= 2014–15 Mestis season =

Finnish ice hockey league season

The 2014–15 Mestis season was the 15th season of the Mestis, the second level of ice hockey in Finland. 10 teams participated in the league, and Jukurit won the championship.

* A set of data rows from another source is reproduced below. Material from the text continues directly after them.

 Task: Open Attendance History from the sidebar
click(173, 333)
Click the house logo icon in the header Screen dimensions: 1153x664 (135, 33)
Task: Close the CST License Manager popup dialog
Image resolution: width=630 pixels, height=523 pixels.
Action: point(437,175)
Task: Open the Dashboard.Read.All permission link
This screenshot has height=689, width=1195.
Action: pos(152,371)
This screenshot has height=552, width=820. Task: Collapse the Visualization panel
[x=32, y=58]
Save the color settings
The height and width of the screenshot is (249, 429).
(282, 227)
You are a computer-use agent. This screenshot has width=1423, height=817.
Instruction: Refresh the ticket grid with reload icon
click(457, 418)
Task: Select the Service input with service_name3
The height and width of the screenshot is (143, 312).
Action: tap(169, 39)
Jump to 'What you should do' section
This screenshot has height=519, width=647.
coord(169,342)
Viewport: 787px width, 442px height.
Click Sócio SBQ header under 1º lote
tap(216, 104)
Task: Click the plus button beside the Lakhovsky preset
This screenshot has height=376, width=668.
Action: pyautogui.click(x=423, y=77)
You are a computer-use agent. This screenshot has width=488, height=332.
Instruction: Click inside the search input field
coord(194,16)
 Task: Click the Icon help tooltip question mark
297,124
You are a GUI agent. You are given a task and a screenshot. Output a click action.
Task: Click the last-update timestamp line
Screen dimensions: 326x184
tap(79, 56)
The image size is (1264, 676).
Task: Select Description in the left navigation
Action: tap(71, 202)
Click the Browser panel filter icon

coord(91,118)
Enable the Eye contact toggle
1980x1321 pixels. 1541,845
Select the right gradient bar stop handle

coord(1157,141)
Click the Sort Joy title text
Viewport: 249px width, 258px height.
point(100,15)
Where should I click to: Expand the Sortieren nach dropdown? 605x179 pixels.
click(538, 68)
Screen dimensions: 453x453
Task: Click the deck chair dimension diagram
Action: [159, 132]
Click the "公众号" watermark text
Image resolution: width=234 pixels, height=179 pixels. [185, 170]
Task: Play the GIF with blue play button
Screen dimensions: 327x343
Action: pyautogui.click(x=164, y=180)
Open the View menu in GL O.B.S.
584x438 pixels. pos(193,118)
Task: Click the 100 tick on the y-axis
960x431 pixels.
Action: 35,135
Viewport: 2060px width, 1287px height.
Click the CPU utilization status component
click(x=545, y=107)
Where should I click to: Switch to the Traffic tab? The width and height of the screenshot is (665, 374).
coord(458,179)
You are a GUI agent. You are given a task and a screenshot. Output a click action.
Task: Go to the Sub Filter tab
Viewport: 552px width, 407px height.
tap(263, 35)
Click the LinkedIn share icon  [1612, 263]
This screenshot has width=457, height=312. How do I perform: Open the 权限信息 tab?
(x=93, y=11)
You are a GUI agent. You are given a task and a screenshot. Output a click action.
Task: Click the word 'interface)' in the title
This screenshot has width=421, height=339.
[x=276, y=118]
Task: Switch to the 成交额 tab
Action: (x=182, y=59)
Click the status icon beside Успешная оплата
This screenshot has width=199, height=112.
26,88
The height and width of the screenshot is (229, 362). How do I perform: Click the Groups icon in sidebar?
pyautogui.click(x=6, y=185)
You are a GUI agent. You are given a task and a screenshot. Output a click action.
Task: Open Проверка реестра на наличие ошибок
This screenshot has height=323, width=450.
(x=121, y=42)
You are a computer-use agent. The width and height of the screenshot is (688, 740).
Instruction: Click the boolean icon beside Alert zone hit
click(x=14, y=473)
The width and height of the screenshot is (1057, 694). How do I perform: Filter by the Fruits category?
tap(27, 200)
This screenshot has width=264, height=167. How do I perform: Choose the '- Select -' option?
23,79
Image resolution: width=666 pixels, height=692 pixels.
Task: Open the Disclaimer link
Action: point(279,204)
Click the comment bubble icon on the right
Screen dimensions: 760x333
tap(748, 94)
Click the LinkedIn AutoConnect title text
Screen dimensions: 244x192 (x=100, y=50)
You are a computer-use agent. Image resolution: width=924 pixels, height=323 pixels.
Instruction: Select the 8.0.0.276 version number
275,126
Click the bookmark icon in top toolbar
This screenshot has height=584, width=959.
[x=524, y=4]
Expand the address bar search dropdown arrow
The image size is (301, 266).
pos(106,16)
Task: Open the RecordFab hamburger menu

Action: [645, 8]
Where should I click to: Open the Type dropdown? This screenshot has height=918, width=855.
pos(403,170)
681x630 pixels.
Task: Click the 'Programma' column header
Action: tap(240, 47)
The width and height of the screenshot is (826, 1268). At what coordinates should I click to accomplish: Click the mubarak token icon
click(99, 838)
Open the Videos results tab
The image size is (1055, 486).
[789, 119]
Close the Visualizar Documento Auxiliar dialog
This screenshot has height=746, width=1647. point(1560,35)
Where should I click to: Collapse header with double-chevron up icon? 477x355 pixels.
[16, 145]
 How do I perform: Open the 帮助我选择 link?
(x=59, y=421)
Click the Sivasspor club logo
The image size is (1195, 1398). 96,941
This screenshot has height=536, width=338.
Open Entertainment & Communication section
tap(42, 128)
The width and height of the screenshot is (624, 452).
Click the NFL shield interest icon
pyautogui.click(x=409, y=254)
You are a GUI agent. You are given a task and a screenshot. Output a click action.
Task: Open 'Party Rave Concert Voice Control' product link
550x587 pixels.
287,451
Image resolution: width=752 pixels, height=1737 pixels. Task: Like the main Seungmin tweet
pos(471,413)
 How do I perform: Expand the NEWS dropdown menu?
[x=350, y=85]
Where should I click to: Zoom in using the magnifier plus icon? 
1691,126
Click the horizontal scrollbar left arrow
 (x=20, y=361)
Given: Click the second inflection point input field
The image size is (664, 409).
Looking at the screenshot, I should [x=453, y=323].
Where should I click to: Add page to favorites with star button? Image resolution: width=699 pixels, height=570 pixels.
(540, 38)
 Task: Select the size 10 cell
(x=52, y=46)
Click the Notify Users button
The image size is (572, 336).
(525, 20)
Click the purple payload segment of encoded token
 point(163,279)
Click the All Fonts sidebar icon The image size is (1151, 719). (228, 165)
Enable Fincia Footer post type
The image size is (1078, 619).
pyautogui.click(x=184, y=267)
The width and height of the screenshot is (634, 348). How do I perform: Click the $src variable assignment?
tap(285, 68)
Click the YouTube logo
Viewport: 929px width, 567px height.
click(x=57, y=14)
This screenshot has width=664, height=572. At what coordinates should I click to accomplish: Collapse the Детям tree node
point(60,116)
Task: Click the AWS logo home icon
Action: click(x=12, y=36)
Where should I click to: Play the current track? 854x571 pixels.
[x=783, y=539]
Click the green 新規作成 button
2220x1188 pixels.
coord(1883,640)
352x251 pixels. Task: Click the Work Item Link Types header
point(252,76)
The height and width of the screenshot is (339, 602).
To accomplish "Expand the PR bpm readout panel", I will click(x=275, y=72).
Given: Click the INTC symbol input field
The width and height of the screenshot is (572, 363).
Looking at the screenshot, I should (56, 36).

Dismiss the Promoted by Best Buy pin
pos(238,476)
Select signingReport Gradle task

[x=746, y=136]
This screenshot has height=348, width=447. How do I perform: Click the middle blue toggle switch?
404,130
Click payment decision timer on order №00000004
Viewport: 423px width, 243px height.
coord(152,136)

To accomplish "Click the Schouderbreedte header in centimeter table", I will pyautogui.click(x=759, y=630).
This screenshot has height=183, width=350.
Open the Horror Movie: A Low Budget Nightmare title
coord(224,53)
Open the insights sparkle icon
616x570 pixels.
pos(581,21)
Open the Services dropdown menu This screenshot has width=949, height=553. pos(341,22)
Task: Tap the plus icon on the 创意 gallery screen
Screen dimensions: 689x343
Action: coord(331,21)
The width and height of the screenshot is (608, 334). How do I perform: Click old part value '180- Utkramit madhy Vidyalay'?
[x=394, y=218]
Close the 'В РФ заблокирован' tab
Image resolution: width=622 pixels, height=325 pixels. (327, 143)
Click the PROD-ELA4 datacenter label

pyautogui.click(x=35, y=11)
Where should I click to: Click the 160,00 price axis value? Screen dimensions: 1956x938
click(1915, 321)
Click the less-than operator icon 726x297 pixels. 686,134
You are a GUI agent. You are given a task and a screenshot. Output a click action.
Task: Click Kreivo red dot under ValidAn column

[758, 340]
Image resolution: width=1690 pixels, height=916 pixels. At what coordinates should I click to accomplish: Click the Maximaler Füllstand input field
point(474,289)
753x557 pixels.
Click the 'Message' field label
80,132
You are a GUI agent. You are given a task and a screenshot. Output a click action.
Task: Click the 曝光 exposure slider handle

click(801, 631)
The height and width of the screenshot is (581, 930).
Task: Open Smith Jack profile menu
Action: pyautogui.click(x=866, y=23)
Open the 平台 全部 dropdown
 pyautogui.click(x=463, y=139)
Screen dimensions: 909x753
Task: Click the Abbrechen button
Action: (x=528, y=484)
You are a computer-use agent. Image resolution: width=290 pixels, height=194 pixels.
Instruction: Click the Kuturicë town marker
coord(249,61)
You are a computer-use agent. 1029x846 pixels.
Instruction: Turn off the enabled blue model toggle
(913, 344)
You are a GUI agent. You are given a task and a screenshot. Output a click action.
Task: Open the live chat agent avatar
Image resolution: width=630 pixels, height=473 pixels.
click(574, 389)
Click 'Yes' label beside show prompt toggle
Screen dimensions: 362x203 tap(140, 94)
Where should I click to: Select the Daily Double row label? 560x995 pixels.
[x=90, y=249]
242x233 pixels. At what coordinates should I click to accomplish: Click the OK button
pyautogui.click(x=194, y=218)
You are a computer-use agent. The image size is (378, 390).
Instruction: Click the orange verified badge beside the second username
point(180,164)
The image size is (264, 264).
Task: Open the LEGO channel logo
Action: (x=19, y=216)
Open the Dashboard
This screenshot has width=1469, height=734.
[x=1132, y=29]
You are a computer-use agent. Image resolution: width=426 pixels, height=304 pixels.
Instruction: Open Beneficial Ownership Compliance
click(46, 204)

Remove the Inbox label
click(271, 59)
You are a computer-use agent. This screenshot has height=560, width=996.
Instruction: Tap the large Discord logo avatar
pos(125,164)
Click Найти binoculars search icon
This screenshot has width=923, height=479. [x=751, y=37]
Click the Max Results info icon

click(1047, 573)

Kokkolan Hermes and Jokipojat were promoted to the Mestis league from the Suomi-sarja league for 2015-16.

==Regular season==

| Rank | Team | GP | W | OTW | OTL | L | GF | GA | Pts |
|---|---|---|---|---|---|---|---|---|---|
| 1 | Jukurit | 56 | 33 | 5 | 3 | 15 | 173 | 111 | 112 |
| 2 | KooKoo | 56 | 32 | 4 | 5 | 15 | 191 | 126 | 109 |
| 3 | TUTO Hockey | 56 | 28 | 7 | 1 | 20 | 177 | 143 | 99 |
| 4 | Hokki | 56 | 26 | 7 | 3 | 20 | 183 | 153 | 95 |
| 5 | JYP-Akatemia | 56 | 28 | 1 | 6 | 21 | 188 | 168 | 92 |
| 6 | LeKi | 56 | 23 | 5 | 6 | 22 | 149 | 158 | 85 |
| 7 | SaPKo | 56 | 22 | 4 | 4 | 26 | 155 | 161 | 78 |
| 8 | KeuPa HT | 56 | 13 | 8 | 5 | 30 | 143 | 217 | 60 |
| 9 | Peliitat | 56 | 16 | 2 | 7 | 31 | 150 | 204 | 59 |
| 10 | Kiekko-Vantaa | 56 | 14 | 2 | 5 | 35 | 139 | 207 | 51 |

==SM-Liiga promotion==
KooKoo was promoted to SM-liiga at the end of the season.